Female faculty may pay a “gender-tax” when being evaluated by trainees in the inpatient setting due to this discordance between expected and observed behaviors. The congruence between expected gender norms and the emphasis on communal traits, such as collaboration, interpersonal sensitivity, and communication, in the outpatient clinical setting is a potential explanation for the equivalent or higher evaluation scores for female GIM faculty in this clinical setting. Like female GIM inpatient faculty, male GIM faculty in the outpatient setting may also pay a “gender-tax” in performance assessment, where traditionally male gender norms could be incongruent with the expectations for the clinical setting.

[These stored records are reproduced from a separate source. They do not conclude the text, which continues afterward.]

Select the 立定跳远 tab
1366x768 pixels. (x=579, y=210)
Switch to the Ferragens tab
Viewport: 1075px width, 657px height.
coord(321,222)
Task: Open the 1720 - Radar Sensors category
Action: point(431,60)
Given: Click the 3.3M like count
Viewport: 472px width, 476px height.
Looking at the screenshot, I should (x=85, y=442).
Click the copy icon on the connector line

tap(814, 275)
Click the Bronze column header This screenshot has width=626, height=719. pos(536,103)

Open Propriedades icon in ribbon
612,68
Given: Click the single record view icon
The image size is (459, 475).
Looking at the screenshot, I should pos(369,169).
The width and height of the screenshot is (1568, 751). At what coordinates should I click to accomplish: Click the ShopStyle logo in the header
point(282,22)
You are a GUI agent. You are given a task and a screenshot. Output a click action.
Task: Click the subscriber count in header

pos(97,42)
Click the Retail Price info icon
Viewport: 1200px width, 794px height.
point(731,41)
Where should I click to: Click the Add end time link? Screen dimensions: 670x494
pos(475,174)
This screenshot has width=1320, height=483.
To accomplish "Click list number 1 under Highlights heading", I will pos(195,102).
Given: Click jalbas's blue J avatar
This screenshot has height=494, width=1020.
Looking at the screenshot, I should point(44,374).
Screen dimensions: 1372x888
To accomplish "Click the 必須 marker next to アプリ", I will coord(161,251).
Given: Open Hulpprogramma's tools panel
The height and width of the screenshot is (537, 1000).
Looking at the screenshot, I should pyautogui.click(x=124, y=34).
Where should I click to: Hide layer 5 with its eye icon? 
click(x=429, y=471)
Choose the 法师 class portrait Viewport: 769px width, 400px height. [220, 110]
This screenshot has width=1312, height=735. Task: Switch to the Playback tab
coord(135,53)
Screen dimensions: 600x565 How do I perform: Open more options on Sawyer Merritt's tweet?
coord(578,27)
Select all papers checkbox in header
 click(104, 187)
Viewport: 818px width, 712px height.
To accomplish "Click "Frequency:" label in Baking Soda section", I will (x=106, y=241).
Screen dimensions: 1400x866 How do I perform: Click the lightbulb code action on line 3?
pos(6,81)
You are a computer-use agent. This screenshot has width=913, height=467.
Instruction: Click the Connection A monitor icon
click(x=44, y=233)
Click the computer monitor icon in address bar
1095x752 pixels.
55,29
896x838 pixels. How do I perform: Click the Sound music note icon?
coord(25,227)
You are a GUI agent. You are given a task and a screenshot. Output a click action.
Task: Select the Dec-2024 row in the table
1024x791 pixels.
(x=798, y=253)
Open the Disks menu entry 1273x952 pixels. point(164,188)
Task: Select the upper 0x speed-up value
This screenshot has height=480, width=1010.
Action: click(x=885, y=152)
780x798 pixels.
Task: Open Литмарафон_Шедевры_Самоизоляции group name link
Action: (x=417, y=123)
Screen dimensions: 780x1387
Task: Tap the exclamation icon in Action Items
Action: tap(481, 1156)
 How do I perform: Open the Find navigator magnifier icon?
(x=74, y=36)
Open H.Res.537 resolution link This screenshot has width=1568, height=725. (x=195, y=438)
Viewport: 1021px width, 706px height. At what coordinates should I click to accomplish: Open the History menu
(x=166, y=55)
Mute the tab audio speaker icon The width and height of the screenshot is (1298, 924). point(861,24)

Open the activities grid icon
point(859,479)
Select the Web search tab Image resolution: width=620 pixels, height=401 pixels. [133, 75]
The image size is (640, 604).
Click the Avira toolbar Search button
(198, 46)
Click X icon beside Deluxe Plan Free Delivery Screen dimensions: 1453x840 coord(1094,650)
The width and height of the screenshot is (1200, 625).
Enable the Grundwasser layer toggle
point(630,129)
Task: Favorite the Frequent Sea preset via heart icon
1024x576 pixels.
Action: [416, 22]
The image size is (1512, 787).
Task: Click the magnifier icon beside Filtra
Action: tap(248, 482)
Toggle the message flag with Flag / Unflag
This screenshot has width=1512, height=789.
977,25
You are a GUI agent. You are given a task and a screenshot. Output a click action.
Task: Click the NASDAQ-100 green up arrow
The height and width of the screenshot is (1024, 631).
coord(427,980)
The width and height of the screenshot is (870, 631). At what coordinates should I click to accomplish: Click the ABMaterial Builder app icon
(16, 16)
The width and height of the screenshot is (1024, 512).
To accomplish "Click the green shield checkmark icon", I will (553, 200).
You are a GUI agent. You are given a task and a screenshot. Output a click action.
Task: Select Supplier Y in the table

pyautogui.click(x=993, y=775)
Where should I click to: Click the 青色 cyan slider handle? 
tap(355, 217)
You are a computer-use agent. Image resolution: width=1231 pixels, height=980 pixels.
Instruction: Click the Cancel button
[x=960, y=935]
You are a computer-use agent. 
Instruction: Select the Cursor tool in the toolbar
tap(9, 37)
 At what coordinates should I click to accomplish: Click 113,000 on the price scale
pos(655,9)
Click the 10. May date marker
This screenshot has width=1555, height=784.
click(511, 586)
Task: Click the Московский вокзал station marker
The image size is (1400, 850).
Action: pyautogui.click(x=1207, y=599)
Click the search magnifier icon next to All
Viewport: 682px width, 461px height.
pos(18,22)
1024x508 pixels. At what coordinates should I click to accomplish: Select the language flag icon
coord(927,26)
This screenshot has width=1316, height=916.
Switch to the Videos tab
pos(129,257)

Overall, these findings highlight the complex interplay between gender norms and the potential impact of clinical setting on teaching evaluations for female faculty. Previously, others have hypothesized that gender disparities may not be as prevalent in hospital medicine due to the near equal number of men and women faculty practicing as academic hospitalists.10,11,45 However, the amount of time an individual academic hospitalist spends clinically on teaching vs. non-teaching services varies.46 In our study, it is notable only 29% of the total evaluations completed by trainees in the inpatient setting were of women faculty, despite the fact that women made up 44% of the total GIM faculty practicing as hospitalists at our institution, highlighting potential differences in the gender makeup among faculty on teaching vs. non-teaching services. An important next step will be to examine representation of female faculty in inpatient internal medicine teaching roles as this may contribute to trainees’ expectations for behaviors and result in gender differences in teaching evaluations, similar to what has been seen in other male-dominated fields in medicine.20

The fact that the male faculty in our cohort were further out from medical school graduation raises the question of whether there is a confounding disparity in seniority and experience that explains the differences in performance ratings between male and female faculty. While many hypothesize that more senior faculty would be assessed more favorably by learners, this theory is not supported in the literature.21,47 We were not able to examine the impact of seniority in our data set due to a lack female faculty at the most senior level to compare to their male colleagues.

Our study has several limitations. First, this represents the experience of a single institution, using an internally developed evaluation form, and only includes faculty from GIM; our findings may not be representative of all GIM programs or other specialties. Additionally, we recognize that the relationship between faculty and learners is not identical in inpatient and outpatient environment and that this may impact resident assessment of faculty performance. While uncommon for a resident to evaluate the same faculty more than once in the inpatient setting, it does occur in the outpatient setting due to the longitudinal nature of resident continuity clinic. This longitudinal relationship may impact how a resident perceives their attending, independent of the attending’s gender.

In conclusion, our findings suggest that female GIM faculty in academic medicine may be evaluated less favorably by trainees compared to their male colleagues. Our work suggests that gender disparity in evaluations may be heightened based on the language used in the evaluation tools and influenced by the clinical setting of the evaluation. Implicit bias, stereotype-threat, and role incongruity all likely play a role in these observed disparities. Because of the potential impact of teaching evaluations on faculty promotion, advancement, and salary, recognition of gender-based biases in teaching and performance evaluations is essential, especially for female faculty in divisions of hospital medicine and female faculty in other inpatient-focused specialties.